FIG. 2 is a schematic diagram of an embodiment of a piping configuration 200 that may be utilized with embodiments of the present disclosure. In the illustrated embodiment, a pump 202 and a motor 204 are arranged on a trailer 206, as described above. It should be appreciated that the trailer 205 is provided for convenience and by way of example only, and that in various embodiments the pump 202 and the motor 204 may be arranged on a skid, truck bed, or the like. Moreover, it should be appreciated that the motor 204 may be utilized to power more than one pump 202. The illustrated suctionstabilizer/dampener 208 is arranged at a suction side 210 of the pump 202. Typically, the suction stabilizer/dampener 208 remains charged by a compressed gas supply, such as air or nitrogen, that may utilize bottles or containers arranged proximate the trailer. Embodiments of the present disclosure utilize an available source, for example a supply 212 (e.g., an air supply) associated with the trailer 206, in order to provide the compressed gas to the suction stabilizer/dampener 208. In the illustrated embodiment, a hose 214, or other flow path (e.g., hard piping, flexible tubing, combinations thereof, etc.) is arranged between the supply 212 and the suction stabilizer/dampener 208. The illustrated hose 214 includes a valve 216, a regulator 218, and a pressure gauge 220. It should be appreciated that the valve 216 may be any kind of valve, such as a gate valve, globe valve, ball valve, needle valve, or any other reasonable valve.
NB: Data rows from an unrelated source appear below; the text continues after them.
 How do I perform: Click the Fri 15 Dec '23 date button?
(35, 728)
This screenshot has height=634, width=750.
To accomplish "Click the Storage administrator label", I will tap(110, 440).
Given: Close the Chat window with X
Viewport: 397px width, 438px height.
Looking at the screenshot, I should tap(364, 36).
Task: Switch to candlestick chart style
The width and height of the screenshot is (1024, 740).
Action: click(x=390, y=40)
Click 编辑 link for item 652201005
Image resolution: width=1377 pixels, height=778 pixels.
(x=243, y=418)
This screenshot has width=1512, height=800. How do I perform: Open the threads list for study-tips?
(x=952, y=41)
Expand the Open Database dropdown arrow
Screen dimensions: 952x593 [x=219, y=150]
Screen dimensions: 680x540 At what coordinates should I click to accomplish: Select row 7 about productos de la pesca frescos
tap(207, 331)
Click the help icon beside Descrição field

A connection 222 may be formed between the supply 212 and the suction stabilizer/dampener 208. The valve 216 may be opened and the regulator 218 may be moved to an open position and adjusted to a set pressure, for example approximately 90 psi. The pressure gauge 220 may be evaluated and once it reaches a desired pressure, the regulator 218 may be closed and the valve 216 may also be closed. Thereafter, the pressure gauge 220 may be monitored to determine whether additional compressed gas is needed.

It should be appreciated that embodiments may include an automatic or manual operation, or a combination of the two. For example, the pressure gauge 220 may be utilized to control one or more aspects, such as the regulator 218, Further, upon reaching a set pressure, a signal may be transmitted to the valve 216 to move to a closed position. Thereafter, upon detection of a pressure below a threshold, an alert may be transmitted and/or the supply 212 may be engaged to provide additional pressurized gas. In this manner, operators may reduce their maintenance operations, which may improve well site operations. Moreover, the benefits provided above may also be realized by the system by reducing the likelihood of under pressure in the suction stabilizer/dampener 208, thereby reducing potential damage to the system.

FIG. 3 is a perspective view of an embodiment of a piping configuration 300 including the pressure gauge 220, the regulator 218, and the valve 216, which is a ball valve in the illustrated embodiment. In this example, the regulator 218 and the valve 216 are arranged in series such that the regulator 218 is downstream of the valve 216 relative to a flow direction. Accordingly, closing the valve 216 may block or otherwise restrict flow to the regulator 218. In this example, the regulator 218 may include a screw mechanism 302 that enables opening and closing of the regulator 218, as noted above. It should be appreciated that, in various embodiments, one or more features shown in FIG. 3 may be integrated. For example, the pressure gauge 220 may be integrated into the regulator 218. Furthermore, while manually operated components are illustrated in FIG. 3, it should be appreciated that automated components may also be utilized in embodiments of the present disclosure. As an example, the valve 216 may be an actuated valve that receives a signal from the gauge 220, which may be a sensor, to open and/or close the valve 216. Moreover, the gauge 220 (e.g., sensor) may also transmit a signal to the supply or compressor described above to recharge or refill the supply, thereby reducing operator interaction with the system.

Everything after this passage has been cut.